CONSIGNE DE TRAVAIL: Recopiez l'ensemble des enregistrements en substituant « Find an element on the screen » à chaque occurrence de « Locate an element on the screen », sans rien modifier d'autre.

++++ DONNÉES ENREGISTRÉES

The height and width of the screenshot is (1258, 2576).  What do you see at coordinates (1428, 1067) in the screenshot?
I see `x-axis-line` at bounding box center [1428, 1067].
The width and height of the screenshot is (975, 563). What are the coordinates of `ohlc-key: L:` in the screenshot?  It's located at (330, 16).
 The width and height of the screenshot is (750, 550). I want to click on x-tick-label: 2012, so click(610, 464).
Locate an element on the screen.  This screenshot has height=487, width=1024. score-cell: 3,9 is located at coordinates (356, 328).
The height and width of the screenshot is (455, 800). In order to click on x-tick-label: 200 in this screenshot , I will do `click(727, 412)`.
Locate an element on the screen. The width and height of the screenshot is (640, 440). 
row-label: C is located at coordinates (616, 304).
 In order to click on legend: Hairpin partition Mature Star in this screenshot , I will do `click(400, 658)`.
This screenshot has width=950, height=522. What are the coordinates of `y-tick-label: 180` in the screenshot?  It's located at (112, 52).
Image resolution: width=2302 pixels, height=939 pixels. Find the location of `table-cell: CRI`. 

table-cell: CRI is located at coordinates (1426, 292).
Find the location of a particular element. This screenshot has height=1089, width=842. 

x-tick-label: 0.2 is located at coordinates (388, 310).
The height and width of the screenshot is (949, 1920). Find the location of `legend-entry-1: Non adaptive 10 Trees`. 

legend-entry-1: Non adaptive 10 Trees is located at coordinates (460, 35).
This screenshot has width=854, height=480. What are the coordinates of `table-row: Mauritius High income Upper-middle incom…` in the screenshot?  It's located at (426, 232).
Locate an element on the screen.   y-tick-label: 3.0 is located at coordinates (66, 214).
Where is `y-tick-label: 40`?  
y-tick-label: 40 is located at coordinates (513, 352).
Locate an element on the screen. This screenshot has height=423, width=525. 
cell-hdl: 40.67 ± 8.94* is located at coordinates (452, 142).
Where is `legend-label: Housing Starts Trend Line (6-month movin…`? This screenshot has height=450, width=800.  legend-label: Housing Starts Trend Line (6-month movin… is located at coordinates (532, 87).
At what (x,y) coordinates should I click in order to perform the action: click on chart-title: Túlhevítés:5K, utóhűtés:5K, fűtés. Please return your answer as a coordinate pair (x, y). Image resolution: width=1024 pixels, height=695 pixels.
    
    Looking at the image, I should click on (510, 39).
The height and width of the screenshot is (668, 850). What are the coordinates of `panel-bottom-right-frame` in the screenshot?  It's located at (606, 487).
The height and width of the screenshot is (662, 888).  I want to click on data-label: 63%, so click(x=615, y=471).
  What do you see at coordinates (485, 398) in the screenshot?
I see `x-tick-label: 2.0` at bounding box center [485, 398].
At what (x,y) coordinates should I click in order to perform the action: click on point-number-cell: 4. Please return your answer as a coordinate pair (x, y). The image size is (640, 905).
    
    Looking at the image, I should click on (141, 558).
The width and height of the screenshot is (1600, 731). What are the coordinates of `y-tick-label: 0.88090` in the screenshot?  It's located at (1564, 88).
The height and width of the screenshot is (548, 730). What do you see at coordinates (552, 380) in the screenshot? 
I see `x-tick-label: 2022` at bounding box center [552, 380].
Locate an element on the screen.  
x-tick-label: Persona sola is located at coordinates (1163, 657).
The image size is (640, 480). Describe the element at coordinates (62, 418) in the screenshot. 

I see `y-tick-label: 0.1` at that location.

++++++++

SOLUTION DU PROBLÈME:
The height and width of the screenshot is (1258, 2576).  What do you see at coordinates (1428, 1067) in the screenshot?
I see `x-axis-line` at bounding box center [1428, 1067].
The width and height of the screenshot is (975, 563). What are the coordinates of `ohlc-key: L:` in the screenshot?  It's located at (330, 16).
 The width and height of the screenshot is (750, 550). I want to click on x-tick-label: 2012, so click(610, 464).
Find an element on the screen.  This screenshot has height=487, width=1024. score-cell: 3,9 is located at coordinates (356, 328).
The height and width of the screenshot is (455, 800). In order to click on x-tick-label: 200 in this screenshot , I will do `click(727, 412)`.
Find an element on the screen. The width and height of the screenshot is (640, 440). 
row-label: C is located at coordinates (616, 304).
 In order to click on legend: Hairpin partition Mature Star in this screenshot , I will do `click(400, 658)`.
This screenshot has width=950, height=522. What are the coordinates of `y-tick-label: 180` in the screenshot?  It's located at (112, 52).
Image resolution: width=2302 pixels, height=939 pixels. Find the location of `table-cell: CRI`. 

table-cell: CRI is located at coordinates (1426, 292).
Find the location of a particular element. This screenshot has height=1089, width=842. 

x-tick-label: 0.2 is located at coordinates (388, 310).
The height and width of the screenshot is (949, 1920). Find the location of `legend-entry-1: Non adaptive 10 Trees`. 

legend-entry-1: Non adaptive 10 Trees is located at coordinates (460, 35).
This screenshot has width=854, height=480. What are the coordinates of `table-row: Mauritius High income Upper-middle incom…` in the screenshot?  It's located at (426, 232).
Find an element on the screen.   y-tick-label: 3.0 is located at coordinates (66, 214).
Where is `y-tick-label: 40`?  
y-tick-label: 40 is located at coordinates (513, 352).
Find an element on the screen. This screenshot has height=423, width=525. 
cell-hdl: 40.67 ± 8.94* is located at coordinates (452, 142).
Where is `legend-label: Housing Starts Trend Line (6-month movin…`? This screenshot has height=450, width=800.  legend-label: Housing Starts Trend Line (6-month movin… is located at coordinates (532, 87).
At what (x,y) coordinates should I click in order to perform the action: click on chart-title: Túlhevítés:5K, utóhűtés:5K, fűtés. Please return your answer as a coordinate pair (x, y). Image resolution: width=1024 pixels, height=695 pixels.
    
    Looking at the image, I should click on (510, 39).
The height and width of the screenshot is (668, 850). What are the coordinates of `panel-bottom-right-frame` in the screenshot?  It's located at (606, 487).
The height and width of the screenshot is (662, 888).  I want to click on data-label: 63%, so click(x=615, y=471).
  What do you see at coordinates (485, 398) in the screenshot?
I see `x-tick-label: 2.0` at bounding box center [485, 398].
At what (x,y) coordinates should I click in order to perform the action: click on point-number-cell: 4. Please return your answer as a coordinate pair (x, y). The image size is (640, 905).
    
    Looking at the image, I should click on (141, 558).
The width and height of the screenshot is (1600, 731). What are the coordinates of `y-tick-label: 0.88090` in the screenshot?  It's located at (1564, 88).
The height and width of the screenshot is (548, 730). What do you see at coordinates (552, 380) in the screenshot? 
I see `x-tick-label: 2022` at bounding box center [552, 380].
Find an element on the screen.  
x-tick-label: Persona sola is located at coordinates (1163, 657).
The image size is (640, 480). Describe the element at coordinates (62, 418) in the screenshot. 

I see `y-tick-label: 0.1` at that location.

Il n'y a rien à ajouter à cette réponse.